Last month we held a workshop for a large Slovenian Telco company. Their two key questions were - what machine learning techniques can we use on our data and how do we explain the models afterwards. So the workshop focused on three use cases - product segmentation, modeling churn, and clustering customers. With any kind of models, especially unsupervised ones, we often get the question - but how can we explain the clusters? What do these clusters tell us about the customers?
Let us see how we do this in Orange. We will use Telecom customer churn data set, which you can load with the Datasets widget. But we will not be interested in predicting churn, but rather how to segment customers. Orange already ignores target variable for clustering, but we can remove it with Select Columns to make the example clearer.

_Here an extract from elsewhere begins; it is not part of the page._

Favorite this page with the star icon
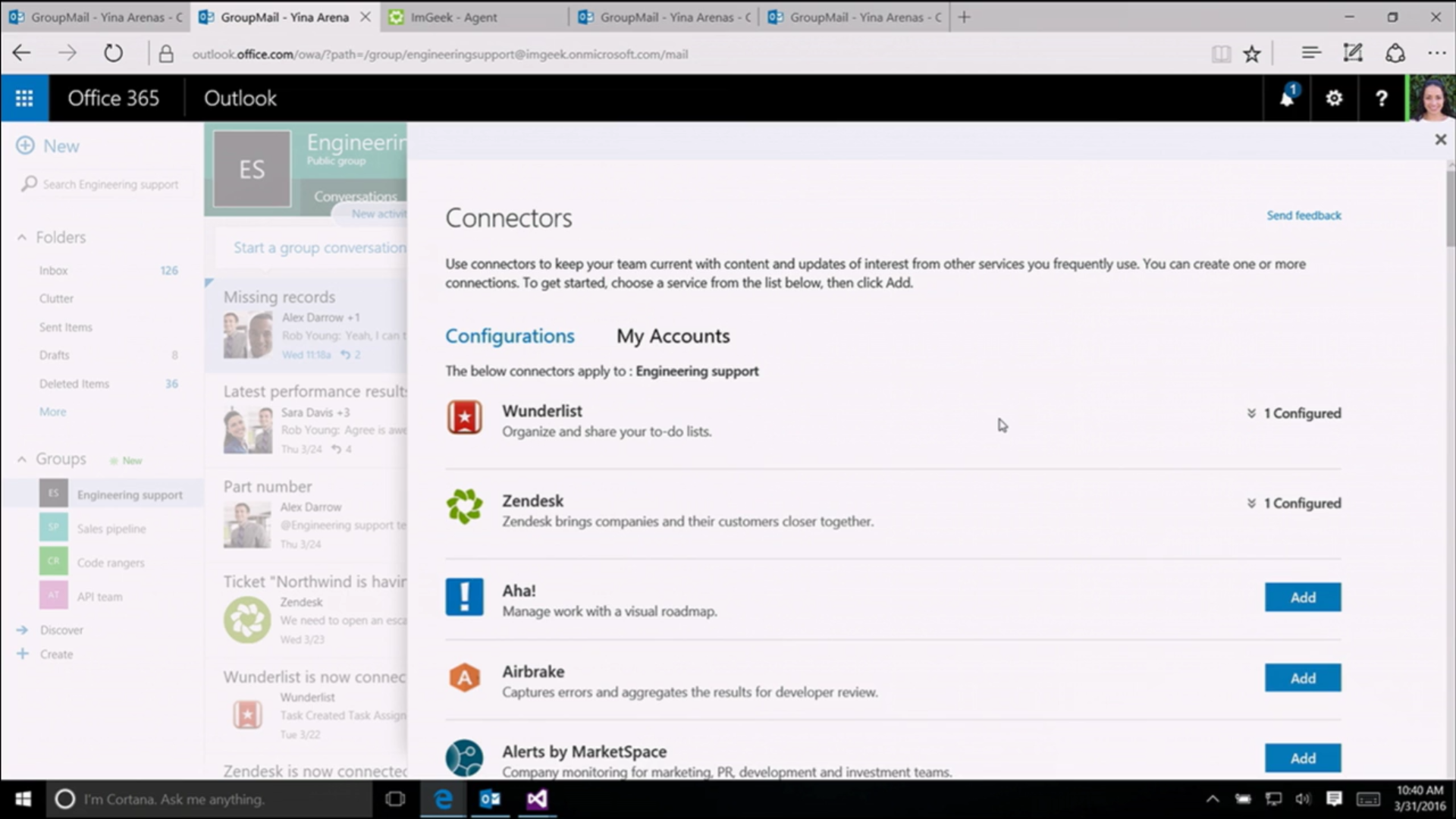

Next, let us design a standard hierarchical clustering workflow. Pass the data to Distances and then to Hierarchical Clustering. Our data set is quite big and 20 variables is not negligible, but for the sake of simplicity we can use Euclidean distance in Distances and Average linkage in Hierarchical Clustering. Finally, let us select three clusters. You can of course try different parameters - say cosine distance and Ward linkage.

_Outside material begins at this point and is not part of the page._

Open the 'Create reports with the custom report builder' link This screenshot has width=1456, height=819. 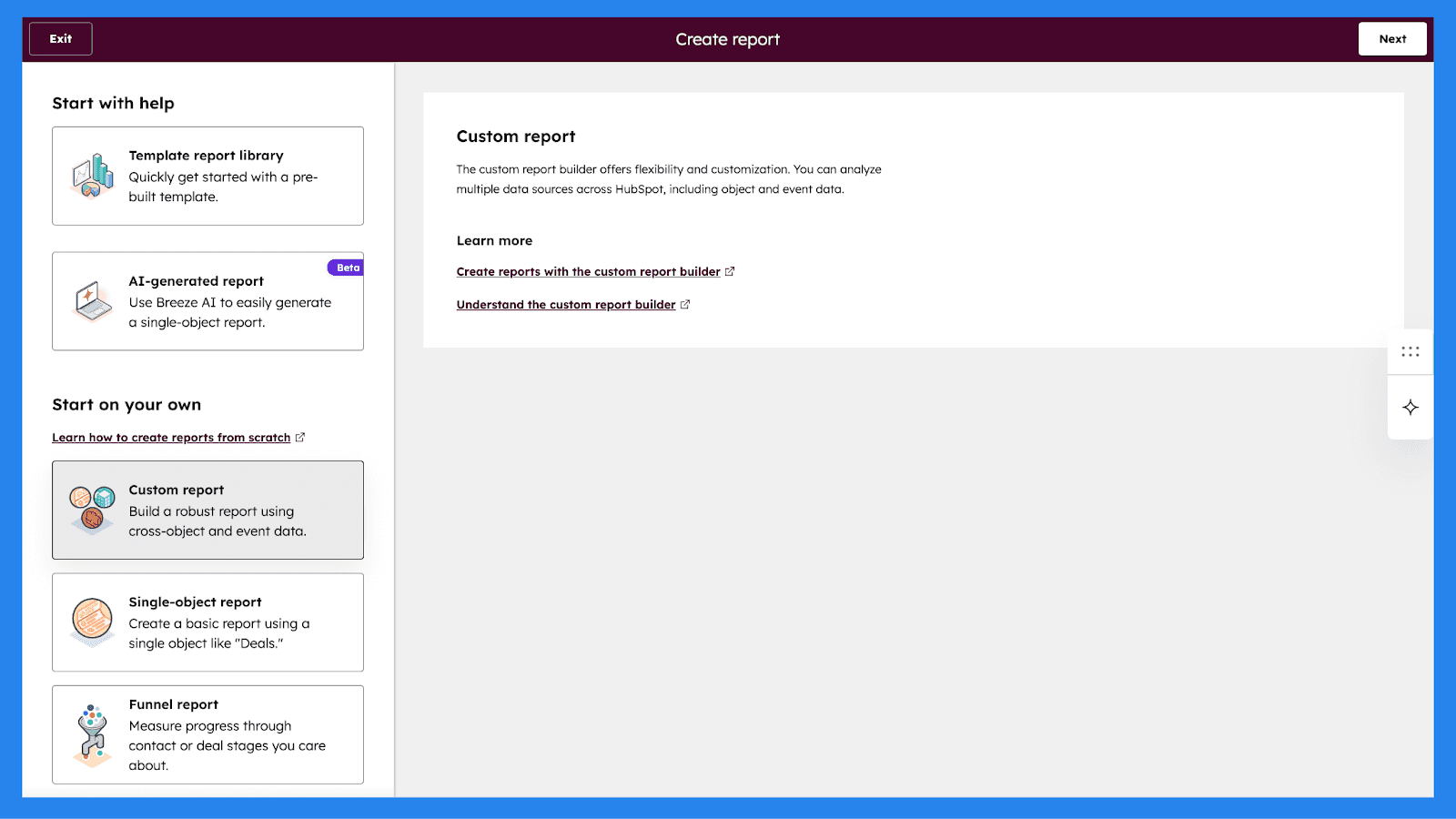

Now for the fun part. Connect another Select Columns to Hierarchical Clustering and put the Cluster variable into the target variable section. Then connect Naive Bayes to Select Columns and Nomogram to Naive Bayes. Like so:
Basically, we will use cluster labels as target variable and try to predict clusters with Naive Bayes. Nomogram then helps us explain the model. Remember, Naive Bayes assumes independence between variables, so it doesn’t take correlation into account. Logistic Regression does, so feel free to use it instead of Naive Bayes. Anyhow, Nomogram lists the top 10 variables that are important for defining the selected cluster. It seems that cluster C1 does not use internet (or at least does not buy internet from us). C3 on the other hand normally has the whole package.
What does this mean from a business perspective? Well, that you should focus your marketing on cluster C1 and offer discounted internet packages. Marketing to C3 would be essentially useless. This is how Orange can help you identify business opportunities and understand you customer base better.